The Roys Report
- Founder: Julie Roys
- Website: roysreport.com
- Launched: 2018; 8 years ago

= The Roys Report =

American investigative journalism website

The Roys Report is a Christian investigative reporting media outlet founded by Julie Roys in 2018 and associated non-profit The Roys Report NFP in 2022.

Roys, an evangelical Christian journalist who graduated from Northwestern University's Medill School of Journalism, worked for Moody Radio from 2007 until she was fired in 2018 for publishing on the Roys Report an exposé of Moody Bible Institute that alleged financial mismanagement, theological drift, and a culture of intimidation.

The Roys Report has reported on many stories that were later picked up by larger news organizations, such as reports of bullying by Northern Seminary's president William Shiell in 2023, who would later resign, and of issues with International House of Prayer in Kansas City and its pastor, Mike Bickle.

The Roys Report published a number of articles about Harvest Bible Chapel and its pastor, James MacDonald. The Roys Report investigation of the Next Level Church in New Hampshire and its lead pastor Jeff Gagnon was followed by the resignation of Gagnon and other executives. Between 2020–2025, The Roys Report published more than 70 articles critical of John MacArthur, including two articles within 24 hours of MacArthur's death.

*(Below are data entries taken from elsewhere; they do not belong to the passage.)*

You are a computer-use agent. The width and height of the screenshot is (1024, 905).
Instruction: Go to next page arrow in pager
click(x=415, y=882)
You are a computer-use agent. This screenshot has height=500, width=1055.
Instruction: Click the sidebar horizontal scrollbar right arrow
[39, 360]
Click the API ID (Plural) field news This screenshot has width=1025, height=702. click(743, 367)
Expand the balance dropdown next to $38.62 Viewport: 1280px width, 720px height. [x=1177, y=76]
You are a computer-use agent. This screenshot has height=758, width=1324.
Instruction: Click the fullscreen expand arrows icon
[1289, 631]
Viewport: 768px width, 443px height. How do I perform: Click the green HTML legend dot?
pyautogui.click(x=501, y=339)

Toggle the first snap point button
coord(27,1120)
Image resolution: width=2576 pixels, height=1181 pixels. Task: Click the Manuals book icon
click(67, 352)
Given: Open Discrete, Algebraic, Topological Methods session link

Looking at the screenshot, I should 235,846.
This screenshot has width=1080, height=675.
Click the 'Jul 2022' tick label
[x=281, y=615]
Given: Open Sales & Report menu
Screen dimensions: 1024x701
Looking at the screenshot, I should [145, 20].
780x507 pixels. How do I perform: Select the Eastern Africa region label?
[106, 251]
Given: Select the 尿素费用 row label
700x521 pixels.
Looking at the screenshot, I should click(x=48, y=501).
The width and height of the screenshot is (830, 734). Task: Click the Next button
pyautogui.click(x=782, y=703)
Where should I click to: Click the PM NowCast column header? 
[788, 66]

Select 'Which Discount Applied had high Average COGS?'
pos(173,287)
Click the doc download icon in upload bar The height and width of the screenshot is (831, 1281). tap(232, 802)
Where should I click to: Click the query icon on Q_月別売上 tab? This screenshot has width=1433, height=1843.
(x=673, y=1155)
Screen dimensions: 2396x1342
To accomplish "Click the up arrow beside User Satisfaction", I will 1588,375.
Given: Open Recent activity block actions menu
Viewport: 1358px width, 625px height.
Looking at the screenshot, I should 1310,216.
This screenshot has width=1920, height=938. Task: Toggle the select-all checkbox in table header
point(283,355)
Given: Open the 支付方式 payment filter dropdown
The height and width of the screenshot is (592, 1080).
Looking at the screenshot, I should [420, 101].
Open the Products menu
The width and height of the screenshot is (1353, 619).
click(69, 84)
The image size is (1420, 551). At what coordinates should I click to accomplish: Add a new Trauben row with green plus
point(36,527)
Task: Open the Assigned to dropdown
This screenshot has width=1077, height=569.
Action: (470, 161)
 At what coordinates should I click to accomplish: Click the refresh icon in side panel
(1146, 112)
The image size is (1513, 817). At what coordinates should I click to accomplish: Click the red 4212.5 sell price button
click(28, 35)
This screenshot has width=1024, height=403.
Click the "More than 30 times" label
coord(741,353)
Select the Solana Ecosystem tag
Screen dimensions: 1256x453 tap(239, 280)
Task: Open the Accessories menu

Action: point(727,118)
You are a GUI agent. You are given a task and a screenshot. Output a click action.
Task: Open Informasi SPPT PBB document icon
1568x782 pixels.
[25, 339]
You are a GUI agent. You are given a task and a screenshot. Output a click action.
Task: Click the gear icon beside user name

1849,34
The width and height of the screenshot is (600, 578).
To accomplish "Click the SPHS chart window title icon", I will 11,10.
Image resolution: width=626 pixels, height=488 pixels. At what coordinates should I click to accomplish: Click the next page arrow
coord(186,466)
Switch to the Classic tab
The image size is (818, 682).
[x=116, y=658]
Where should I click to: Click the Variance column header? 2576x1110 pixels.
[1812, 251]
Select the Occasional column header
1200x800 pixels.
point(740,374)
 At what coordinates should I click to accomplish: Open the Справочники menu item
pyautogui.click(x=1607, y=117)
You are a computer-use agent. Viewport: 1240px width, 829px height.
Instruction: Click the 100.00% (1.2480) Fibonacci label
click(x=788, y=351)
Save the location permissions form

In 2022, controversy arose regarding Roys' past involvement with a 19-year-old woman when Roys was a youth pastor in her 30s, which she later described in one of her published books as a "dysfunctional relationship." Concerns were raised over the relationship and the inclusion of sensitive personal details about the younger woman. In response to concerns, Roys stepped back from speaking at The Roys Report's 2022 Restore conference.